Article 85(3)(c) of the Industrial Property Law, which excludes marketing authorisation applications from the scope of patent rights, is interpreted by the IP courts against the patent holder in a disproportionate way. The exemption covers the procedures that generic companies are required to perform before the Ministry of Health in order to obtain a marketing authorisation. It enables generic pharmaceutical companies that applied for marketing authorisation seven or eight months before the expiration of the patent protection period to continue their procedures before the Ministry of Health and to launch their generic product in the market as soon as the patent expires.
However, by interpreting this provision very broadly, the court may reject patent infringement and/or discovery of evidence requests before sales permission or reimbursement before the Social Security Institution or even before the launch of the generic pharmaceutical company in the market.

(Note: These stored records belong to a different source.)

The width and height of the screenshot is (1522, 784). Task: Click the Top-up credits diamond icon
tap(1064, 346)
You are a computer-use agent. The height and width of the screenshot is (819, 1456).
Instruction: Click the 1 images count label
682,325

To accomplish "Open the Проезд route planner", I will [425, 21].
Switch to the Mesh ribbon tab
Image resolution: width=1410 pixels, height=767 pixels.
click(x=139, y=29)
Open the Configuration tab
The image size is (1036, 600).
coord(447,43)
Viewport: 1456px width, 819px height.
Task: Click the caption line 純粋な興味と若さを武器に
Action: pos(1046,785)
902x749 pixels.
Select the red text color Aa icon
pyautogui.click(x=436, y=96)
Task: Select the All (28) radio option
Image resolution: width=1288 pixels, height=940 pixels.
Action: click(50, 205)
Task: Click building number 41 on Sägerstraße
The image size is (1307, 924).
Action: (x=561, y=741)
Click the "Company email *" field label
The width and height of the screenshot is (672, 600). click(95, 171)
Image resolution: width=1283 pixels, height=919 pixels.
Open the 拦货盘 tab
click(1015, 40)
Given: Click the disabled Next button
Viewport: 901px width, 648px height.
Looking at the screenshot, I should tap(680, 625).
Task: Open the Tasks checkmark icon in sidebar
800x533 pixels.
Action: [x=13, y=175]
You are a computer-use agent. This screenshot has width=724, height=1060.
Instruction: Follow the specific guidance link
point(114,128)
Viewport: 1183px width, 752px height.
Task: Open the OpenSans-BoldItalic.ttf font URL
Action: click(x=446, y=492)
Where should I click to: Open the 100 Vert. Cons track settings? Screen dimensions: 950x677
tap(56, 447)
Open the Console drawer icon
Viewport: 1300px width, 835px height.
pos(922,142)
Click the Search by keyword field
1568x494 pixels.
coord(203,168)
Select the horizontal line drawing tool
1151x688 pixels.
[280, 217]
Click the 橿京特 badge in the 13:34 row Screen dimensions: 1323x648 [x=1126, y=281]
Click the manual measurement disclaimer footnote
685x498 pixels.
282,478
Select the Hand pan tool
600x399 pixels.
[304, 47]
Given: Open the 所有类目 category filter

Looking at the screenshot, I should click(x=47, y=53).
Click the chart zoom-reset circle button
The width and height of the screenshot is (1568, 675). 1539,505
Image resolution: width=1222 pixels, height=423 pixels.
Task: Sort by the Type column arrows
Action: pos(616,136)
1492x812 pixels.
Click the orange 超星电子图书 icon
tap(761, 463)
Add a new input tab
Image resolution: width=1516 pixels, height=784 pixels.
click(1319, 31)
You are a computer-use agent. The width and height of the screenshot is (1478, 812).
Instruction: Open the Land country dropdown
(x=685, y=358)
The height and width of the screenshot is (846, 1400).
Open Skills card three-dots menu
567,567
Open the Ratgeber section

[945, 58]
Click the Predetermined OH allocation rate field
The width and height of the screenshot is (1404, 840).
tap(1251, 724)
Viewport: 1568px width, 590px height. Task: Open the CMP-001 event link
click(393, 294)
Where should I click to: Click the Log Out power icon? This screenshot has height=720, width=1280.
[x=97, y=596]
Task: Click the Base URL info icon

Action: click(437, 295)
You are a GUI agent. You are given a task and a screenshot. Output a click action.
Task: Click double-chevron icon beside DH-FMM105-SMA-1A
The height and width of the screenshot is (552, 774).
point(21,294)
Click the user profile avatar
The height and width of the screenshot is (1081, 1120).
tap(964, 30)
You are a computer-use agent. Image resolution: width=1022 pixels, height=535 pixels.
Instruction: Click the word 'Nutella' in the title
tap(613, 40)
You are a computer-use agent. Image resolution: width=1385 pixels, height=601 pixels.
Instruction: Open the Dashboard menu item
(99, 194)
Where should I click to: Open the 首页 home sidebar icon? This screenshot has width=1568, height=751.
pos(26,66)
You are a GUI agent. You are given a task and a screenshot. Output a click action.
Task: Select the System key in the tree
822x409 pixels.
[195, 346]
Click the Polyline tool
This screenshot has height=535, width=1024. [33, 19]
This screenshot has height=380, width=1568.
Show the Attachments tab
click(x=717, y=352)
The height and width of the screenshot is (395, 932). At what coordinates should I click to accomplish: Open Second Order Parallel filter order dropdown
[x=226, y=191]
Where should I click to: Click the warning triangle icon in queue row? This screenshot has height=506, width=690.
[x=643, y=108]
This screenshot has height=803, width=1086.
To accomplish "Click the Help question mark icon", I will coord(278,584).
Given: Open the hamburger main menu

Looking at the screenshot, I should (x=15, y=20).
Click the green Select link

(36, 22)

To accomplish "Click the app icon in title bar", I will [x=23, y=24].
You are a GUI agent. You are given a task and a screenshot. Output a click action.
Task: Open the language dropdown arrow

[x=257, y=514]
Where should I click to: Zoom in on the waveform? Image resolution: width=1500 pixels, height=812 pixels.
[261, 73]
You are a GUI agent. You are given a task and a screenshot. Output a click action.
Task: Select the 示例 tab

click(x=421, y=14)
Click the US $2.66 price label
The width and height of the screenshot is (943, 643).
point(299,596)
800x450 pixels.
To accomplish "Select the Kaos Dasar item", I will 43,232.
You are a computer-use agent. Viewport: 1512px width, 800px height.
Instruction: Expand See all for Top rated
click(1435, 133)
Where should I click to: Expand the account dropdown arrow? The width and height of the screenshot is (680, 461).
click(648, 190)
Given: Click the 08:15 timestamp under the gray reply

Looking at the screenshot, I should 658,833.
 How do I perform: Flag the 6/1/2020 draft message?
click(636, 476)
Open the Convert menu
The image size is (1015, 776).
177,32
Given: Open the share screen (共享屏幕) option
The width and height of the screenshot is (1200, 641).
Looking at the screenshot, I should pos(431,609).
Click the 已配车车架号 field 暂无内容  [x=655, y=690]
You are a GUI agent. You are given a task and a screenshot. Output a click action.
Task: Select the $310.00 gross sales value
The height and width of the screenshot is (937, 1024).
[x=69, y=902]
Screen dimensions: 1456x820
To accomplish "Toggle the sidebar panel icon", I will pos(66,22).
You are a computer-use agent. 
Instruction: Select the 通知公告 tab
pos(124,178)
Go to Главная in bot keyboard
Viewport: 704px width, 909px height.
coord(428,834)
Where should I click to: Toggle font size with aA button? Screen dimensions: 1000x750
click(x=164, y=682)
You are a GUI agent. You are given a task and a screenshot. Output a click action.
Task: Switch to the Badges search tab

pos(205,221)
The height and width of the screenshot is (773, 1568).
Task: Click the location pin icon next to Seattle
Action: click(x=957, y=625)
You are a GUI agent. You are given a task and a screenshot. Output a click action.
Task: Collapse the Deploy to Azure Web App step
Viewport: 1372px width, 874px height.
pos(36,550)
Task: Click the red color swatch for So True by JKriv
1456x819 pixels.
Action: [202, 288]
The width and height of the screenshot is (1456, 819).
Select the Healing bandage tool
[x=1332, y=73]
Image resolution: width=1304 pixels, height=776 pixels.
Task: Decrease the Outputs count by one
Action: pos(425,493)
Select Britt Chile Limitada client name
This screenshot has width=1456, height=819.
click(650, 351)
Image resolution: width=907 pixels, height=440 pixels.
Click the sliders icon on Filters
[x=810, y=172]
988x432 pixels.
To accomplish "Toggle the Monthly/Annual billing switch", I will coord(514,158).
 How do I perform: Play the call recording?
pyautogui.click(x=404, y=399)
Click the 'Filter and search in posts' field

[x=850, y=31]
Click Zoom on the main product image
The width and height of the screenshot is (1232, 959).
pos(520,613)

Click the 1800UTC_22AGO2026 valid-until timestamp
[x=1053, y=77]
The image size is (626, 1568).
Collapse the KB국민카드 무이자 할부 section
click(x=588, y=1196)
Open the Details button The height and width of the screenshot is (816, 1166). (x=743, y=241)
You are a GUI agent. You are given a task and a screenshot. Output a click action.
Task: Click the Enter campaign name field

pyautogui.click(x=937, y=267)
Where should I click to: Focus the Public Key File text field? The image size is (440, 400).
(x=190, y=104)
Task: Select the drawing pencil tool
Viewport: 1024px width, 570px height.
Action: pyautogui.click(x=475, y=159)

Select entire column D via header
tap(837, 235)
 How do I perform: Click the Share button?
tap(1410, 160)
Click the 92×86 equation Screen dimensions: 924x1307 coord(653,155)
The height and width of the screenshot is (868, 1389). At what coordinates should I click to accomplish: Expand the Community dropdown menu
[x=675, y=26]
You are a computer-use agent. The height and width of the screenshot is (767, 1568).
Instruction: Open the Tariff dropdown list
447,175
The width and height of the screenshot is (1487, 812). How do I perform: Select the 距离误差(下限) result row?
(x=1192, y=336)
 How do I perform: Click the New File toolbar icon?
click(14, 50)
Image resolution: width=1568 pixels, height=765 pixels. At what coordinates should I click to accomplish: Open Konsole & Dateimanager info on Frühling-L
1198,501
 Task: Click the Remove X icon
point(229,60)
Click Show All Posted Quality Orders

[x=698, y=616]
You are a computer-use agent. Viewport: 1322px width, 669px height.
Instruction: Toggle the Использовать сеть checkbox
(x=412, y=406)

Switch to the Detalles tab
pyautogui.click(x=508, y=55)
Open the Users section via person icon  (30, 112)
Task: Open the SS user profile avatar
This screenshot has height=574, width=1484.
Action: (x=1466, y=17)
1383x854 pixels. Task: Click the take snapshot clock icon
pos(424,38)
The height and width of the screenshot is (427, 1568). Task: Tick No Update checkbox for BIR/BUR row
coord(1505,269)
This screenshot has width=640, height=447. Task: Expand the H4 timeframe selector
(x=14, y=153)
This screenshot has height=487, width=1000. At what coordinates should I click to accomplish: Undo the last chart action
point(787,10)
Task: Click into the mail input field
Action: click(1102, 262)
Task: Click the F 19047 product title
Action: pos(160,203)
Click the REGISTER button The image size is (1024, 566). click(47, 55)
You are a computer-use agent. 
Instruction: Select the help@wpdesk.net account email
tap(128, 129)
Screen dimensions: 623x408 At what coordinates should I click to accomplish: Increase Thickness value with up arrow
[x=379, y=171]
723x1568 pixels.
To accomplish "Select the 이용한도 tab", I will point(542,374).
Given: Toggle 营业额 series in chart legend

The exemption provision of the law includes only the procedures related to the marketing authorisation and this exemption ends once the marketing authorisation is granted. The court also rejects patent owners' requests for pure discovery of evidence while the marketing authorisation process of the generic medicine is in progress and/or once it has been concluded.
However, pure discovery of evidence requests do not impede the authorisation process and simply allow the patent owner to determine the evidence in order to understand whether there is infringement in advance. In accordance with Ministry of Health legislation, regardless of whether there is patent infringement, the price of the patent owner's product automatically drops by 40% once the generic product comes into the market. Therefore, determining whether there is an infringement situation at an early stage will provide certainty for both the generic company and the patent owner company.
This broad and erroneous interpretation of the relevant provision has become the biggest obstacle to the exercise of patent rights. This is not fair on innovator companies which heavily invest in research and development in the pharma industry. This exemption should be evaluated in a fair manner and take into account both parties' legal interests when it comes to the purpose of the Bolar exemption.